======== EXCERPT

Shock-Resistance Responses of Frigate Equipments by Underwater Explosion

Hyunwoo Kim; Joonmo Choung

doi:10.26748/KSOE.2022.008

Abstract

Three-dimensional finite element analysis (3D-FEA) models have been used to evaluate the shock-resistance responses of various equipments, including armaments mounted on a warship caused by underwater explosion (UNDEX). This paper aims to check the possibility of using one-dimensional (1D) FEA models for the shock-resistance responses. A frigate was chosen for the evaluation of the shock-resistance responses by the UNDEX. The frigate was divided into the thirteen discrete segments along the length of the ship. The 1D Timoshenko beam elements were used to model the frigate. The explosive charge mass and the stand-off distance were determined based on the ship length and the keel shock factor (KSF), respectively. The UNDEX pressure fields were generated using the Geers-Hunter doubly asymptotic model. The pseudo-velocity shock response spectrum (PVSS) for the 1D-FEA model (1D-PVSS) was calculated using the acceleration history at a concerned equipment position where the digital recursive filtering algorithm was used. The 1D-PVSS was compared with the 3D-PVSS that was taken from a reference, and a relatively good agreement was found. In addition, the 1D-PVSS was compared with the design criteria specified by the German Federal Armed forces, which is called the BV043. The 1D-PVSS was proven to be relatively reasonable, reducing the computing cost dramatically.

1. Introduction

Among the many types of threats that occur during the battles of surface ships, the underwater explosion (UNDEX) causes structural and equipment damages and the even loss of the longitudinal strength of naval vessels. Therefore, in order to continue the battle and operational performance of naval ships, the shock-resistance against the UNDEX must be evaluated throughout the exploratory development stage and system development stage, respectively.

Naval ships are composed of hull structure, equipment, and crews. The shock-resistance evaluation is performed mainly on the most vulnerable installations and equipments. The shock-resistance responses for those installations and equipments are evaluated using experimental and numerical approaches. In general, the experimental method is recommended, but if there are experimental restrictions, such as the huge sizes, excessively heavy weights, and high costs, the computer-based numerical approach can be an alternative (BV, 1985).

================
======== ENTRIES SHOWN

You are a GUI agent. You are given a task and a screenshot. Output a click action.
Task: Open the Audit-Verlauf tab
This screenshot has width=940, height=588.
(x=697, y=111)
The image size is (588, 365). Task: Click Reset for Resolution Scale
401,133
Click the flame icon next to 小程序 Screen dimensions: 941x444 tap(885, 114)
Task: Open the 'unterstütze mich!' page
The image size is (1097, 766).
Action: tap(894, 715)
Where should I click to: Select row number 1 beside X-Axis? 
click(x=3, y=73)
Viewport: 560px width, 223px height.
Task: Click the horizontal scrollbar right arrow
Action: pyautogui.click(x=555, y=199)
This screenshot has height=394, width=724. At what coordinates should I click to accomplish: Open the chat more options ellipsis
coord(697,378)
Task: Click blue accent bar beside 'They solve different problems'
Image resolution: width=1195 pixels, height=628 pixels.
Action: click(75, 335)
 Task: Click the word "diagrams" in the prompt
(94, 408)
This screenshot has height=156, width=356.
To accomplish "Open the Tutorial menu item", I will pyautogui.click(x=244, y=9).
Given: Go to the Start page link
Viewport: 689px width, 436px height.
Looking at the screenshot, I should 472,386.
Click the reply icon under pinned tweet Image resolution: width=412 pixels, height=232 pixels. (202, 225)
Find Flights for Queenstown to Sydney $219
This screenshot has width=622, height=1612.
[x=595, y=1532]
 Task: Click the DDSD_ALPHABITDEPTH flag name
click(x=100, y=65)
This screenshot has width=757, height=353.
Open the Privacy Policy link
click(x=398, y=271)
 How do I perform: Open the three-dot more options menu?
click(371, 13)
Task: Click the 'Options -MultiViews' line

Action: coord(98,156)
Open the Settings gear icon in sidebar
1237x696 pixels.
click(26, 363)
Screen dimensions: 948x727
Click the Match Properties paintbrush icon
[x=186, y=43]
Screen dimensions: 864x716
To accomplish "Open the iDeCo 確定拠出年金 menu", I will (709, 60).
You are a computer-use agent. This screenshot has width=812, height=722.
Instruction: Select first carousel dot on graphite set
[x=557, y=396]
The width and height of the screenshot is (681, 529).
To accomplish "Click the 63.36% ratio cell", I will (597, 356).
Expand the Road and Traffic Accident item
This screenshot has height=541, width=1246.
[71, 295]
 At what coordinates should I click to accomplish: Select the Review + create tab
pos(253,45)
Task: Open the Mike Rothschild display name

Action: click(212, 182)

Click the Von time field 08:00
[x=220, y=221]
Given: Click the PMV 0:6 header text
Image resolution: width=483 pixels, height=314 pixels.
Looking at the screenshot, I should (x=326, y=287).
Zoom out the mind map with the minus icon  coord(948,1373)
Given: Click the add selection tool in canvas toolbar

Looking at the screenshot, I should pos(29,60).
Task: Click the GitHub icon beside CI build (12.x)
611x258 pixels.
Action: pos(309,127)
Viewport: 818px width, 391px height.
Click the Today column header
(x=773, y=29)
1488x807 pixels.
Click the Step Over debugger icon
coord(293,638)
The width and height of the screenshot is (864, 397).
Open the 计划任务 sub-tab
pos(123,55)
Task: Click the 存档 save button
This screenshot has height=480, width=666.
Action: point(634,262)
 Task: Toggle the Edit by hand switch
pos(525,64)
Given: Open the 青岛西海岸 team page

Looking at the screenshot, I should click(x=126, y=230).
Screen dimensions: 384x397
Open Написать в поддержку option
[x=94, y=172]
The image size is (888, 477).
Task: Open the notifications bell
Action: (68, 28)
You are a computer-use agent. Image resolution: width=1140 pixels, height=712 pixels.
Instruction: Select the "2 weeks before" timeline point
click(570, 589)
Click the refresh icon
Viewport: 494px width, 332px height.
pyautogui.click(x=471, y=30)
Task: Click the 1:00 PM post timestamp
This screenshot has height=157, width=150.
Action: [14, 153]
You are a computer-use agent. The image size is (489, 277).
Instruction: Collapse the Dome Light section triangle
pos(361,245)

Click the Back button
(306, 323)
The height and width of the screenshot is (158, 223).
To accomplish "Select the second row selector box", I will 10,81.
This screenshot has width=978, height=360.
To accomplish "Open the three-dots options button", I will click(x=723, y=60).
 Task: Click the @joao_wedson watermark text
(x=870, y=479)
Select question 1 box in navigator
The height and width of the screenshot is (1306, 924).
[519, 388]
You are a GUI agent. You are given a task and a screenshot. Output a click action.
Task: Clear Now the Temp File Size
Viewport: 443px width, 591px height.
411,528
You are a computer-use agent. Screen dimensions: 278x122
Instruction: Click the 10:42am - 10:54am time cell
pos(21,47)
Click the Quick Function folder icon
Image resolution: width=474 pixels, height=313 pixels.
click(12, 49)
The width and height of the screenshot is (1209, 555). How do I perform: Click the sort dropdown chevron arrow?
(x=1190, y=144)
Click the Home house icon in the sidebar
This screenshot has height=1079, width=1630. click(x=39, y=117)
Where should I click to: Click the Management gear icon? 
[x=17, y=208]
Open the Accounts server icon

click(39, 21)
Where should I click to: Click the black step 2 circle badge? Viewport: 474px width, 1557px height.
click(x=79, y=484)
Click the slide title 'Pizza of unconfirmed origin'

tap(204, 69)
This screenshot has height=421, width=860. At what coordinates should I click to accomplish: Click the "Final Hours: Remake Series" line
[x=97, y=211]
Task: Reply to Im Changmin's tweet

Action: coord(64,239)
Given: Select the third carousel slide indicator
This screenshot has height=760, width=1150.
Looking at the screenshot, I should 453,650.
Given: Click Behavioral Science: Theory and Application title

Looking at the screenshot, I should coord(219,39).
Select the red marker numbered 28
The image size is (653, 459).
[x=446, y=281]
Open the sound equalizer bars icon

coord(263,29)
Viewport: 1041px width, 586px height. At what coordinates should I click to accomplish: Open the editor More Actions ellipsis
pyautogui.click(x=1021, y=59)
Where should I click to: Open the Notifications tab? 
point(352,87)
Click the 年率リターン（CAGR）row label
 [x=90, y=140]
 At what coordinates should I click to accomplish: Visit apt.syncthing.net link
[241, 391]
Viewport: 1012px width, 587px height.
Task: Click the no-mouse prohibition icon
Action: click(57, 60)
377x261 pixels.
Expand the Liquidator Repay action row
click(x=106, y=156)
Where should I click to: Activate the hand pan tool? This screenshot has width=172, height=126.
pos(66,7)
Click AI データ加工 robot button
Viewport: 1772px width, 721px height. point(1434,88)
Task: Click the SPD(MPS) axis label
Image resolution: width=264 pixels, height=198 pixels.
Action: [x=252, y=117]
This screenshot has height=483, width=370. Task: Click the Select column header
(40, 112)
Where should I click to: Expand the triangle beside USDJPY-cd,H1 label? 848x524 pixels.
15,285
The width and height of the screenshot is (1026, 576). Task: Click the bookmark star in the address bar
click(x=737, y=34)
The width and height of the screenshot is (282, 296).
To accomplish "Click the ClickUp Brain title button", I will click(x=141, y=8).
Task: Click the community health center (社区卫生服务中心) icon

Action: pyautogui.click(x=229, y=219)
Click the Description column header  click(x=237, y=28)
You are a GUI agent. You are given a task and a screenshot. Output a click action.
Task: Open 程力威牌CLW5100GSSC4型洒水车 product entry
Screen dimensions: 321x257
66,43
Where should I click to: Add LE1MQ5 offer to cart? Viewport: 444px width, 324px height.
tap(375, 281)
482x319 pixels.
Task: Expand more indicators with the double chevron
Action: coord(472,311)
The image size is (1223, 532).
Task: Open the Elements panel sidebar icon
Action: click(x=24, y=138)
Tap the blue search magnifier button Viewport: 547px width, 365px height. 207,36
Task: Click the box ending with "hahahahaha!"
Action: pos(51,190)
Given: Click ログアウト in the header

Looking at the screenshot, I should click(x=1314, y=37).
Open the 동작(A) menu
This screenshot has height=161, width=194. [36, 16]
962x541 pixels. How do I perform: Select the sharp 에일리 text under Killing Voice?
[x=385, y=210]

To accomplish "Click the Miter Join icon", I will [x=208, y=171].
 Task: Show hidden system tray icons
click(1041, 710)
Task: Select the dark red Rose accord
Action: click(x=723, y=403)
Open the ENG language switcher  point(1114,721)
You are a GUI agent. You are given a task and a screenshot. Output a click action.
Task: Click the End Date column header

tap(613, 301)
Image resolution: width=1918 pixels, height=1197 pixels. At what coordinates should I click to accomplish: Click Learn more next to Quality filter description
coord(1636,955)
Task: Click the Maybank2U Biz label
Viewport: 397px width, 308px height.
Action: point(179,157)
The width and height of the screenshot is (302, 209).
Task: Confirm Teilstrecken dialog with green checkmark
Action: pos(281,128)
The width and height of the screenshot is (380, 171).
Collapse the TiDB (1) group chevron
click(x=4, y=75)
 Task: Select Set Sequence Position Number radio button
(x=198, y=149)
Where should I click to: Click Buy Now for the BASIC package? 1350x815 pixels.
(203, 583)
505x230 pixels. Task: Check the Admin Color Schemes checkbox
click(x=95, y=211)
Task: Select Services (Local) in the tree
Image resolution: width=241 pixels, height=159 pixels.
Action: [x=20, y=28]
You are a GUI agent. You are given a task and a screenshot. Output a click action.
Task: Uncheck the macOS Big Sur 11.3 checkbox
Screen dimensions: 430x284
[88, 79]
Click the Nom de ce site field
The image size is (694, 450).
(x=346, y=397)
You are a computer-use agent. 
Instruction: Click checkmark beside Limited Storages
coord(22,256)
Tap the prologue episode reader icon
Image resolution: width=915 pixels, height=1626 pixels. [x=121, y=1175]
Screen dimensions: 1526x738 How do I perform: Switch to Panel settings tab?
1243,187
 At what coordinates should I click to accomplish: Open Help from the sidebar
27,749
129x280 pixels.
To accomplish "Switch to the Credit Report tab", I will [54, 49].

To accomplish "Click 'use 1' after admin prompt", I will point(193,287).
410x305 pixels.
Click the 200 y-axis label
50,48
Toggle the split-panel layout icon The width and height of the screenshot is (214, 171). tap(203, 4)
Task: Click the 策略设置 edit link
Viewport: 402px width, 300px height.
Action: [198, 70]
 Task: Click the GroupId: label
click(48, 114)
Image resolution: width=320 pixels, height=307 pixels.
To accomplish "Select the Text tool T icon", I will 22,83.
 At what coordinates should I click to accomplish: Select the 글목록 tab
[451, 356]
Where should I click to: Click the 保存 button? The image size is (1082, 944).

================

--- WORK ORDER ---
According to the frigate shock-resistance excerpt, which model was used to generate the UNDEX pressure fields? These entries were taken from a separate source.

--- RESULT ---
The Geers-Hunter doubly asymptotic model.